Meiotic regulation of the CDK activator RINGO/Speedy by ubiquitin-proteasome-mediated processing and degradation

Gustavo J. Gutierrez , Andrea V|[ouml]|gtlin , Ana Castro , Ingvar Ferby , Giorgia Salvagiotto , Ze'ev Ronai , Thierry Lorca & Angel R. Nebreda

Xenopus RINGO/Speedy (XRINGO) is a potent inducer of oocyte meiotic maturation that can directly activate Cdk1 and Cdk2. Here, we show that endogenous XRINGO protein accumulates transiently during meiosis I entry and then is downregulated.
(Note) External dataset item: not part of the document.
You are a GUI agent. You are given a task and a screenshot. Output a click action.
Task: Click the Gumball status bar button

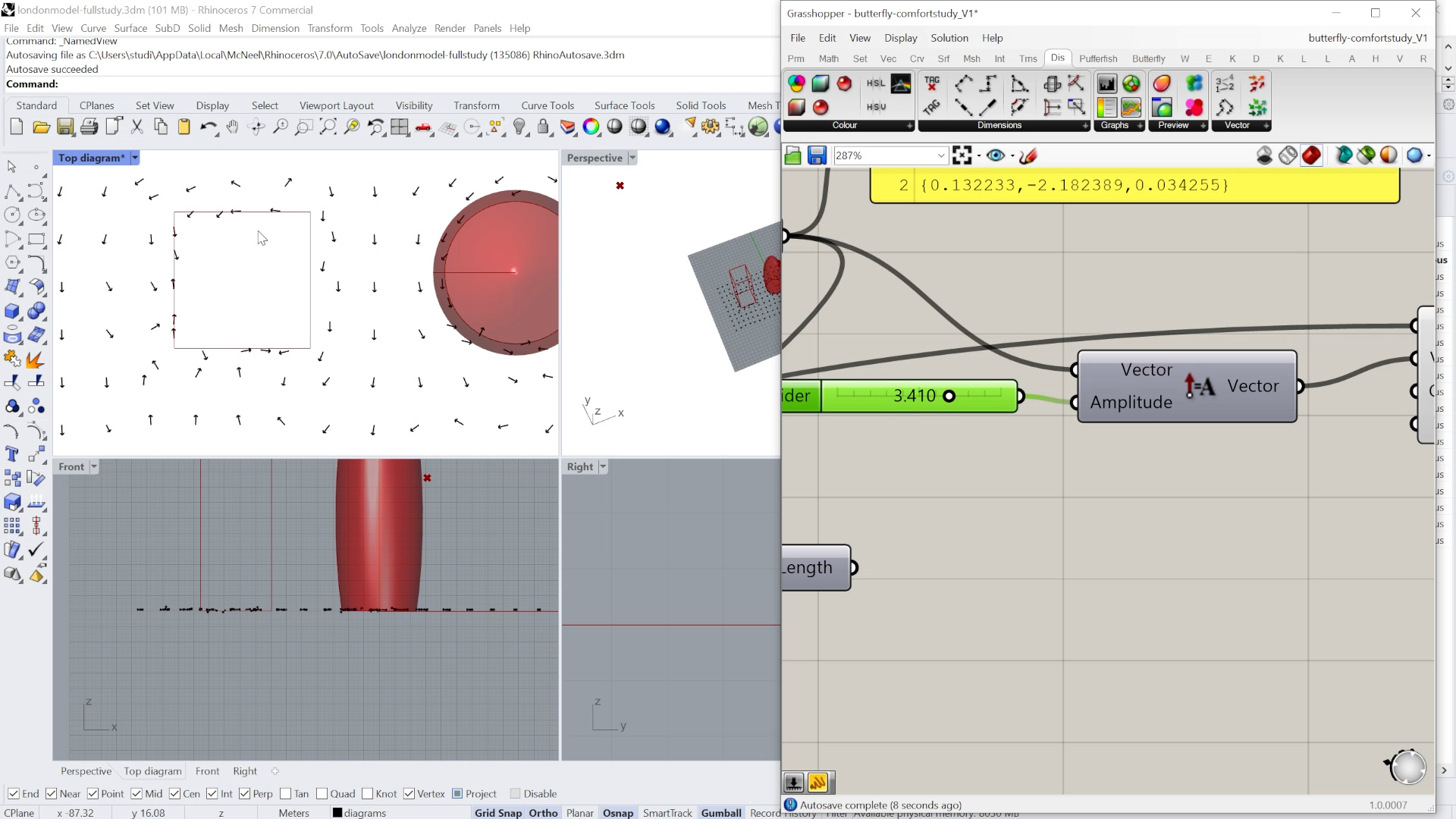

This tight regulation of XRINGO expression is the consequence of two interconnected mechanisms: processing and degradation. XRINGO processing involves recognition of at least three distinct phosphorylated recognition motifs by the SCFβTrCP ubiquitin ligase, followed by proteasome-mediated limited degradation, resulting in an amino-terminal XRINGO fragment. XRINGO processing is directly stimulated by several kinases, including protein kinase A and glycogen synthase kinase-3β, and may contribute to the maintenance of G2 arrest. On the other hand, XRINGO degradation after meiosis I is mediated by the ubiquitin ligase Siah-2, which probably requires phosphorylation of XRINGO on Ser 243 and may be important for the omission of S phase at the meiosis-I–meiosis-II transition in Xenopus oocytes.